Part 3

1.3K 148 45
                                    

Mino menghembuskan napasnya perlahan, menikmati ritme degup jantungnya yang berdetak normal. Saat ini Mino sedang duduk di salah satu bangku tribune stadion lapangan softball. Menonton sekelompok anak SMP yang sedang berlatih di lapangan.

Ingatan cowok itu kembali pada ulang tahunnya yang kelima saat Papa memberikan sebuah hadiah tongkat pemukul. Dan keesokan harinya ia sudah diseret dari tempat tidur dan dibawa ke lapangan ini. Papa sangat mencintai olahraga yang harus pintar dalam menyusun taktik untuk memukul bola ini. Hingga memaksakan Mino untuk ikut menyukai olahraga ini.

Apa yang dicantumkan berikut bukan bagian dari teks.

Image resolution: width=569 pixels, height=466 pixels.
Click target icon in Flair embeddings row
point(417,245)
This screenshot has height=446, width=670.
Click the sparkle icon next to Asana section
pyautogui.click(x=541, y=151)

"Ayo lari Mino...," teriak Papa pada Mino kecil yang kelelahan berlari mengelilingi lapangan. "Tadi kamu berhasil melakukan homerun. Kalau homerun harus lari sekuat tenaga keliling lapangan," Papa menatap Mino yang tergeletak di rumput setelah kakinya sudah tak mampu lagi berlari. Keringat mengalir deras di keningnya. Mino hanya diam sambil mencoba mengatur napasnya. Karena meski ia kelelahan dalam setiap latihan yang diberikan Papa, cowok itu menikmati setiap momen saat dirinya harus berlari dari satu base ke base lainnya. Dan meski kakinya terasa panas karena harus terus berlari, cowok itu pada akhirnya pun jatuh cinta pada olahraga softball. Meski pada tujuh tahun yang lalu, Mino memutuskan untuk berhenti bermain softball.

Mino tersenyum memperhatikan sekelompok anak SMP yang sedang berlatih di lapangan tersebut. Jujur, ia rindu turun ke lapangan untuk bermain softball seperti dulu.

***

"Baru dateng lo?" tanya Leora saat melihat sosok Irene yang baru memasuki kedai kopi. "Hhmm... selama elo gak masuk kemarin ada yang nyariin loh,"

Irene yang sedang memasang apron melirik Leora dengan bingung. "Siapa? Leon? Atau Fabian?" Irene menyebutkan nama pacar Leora yang juga sahabat Irene.

Leora berdecak pelan. "Ngapain mereka nyariin elo toh mereka juga tau elo izin,"

"Terus siapa?"

"Cowok yang selalu pesen caramel macchiato dan cheesecake,"

"Maksud lo, Mino?"

Leora membulatkan matanya. "Elo udah kenalan sama dia?"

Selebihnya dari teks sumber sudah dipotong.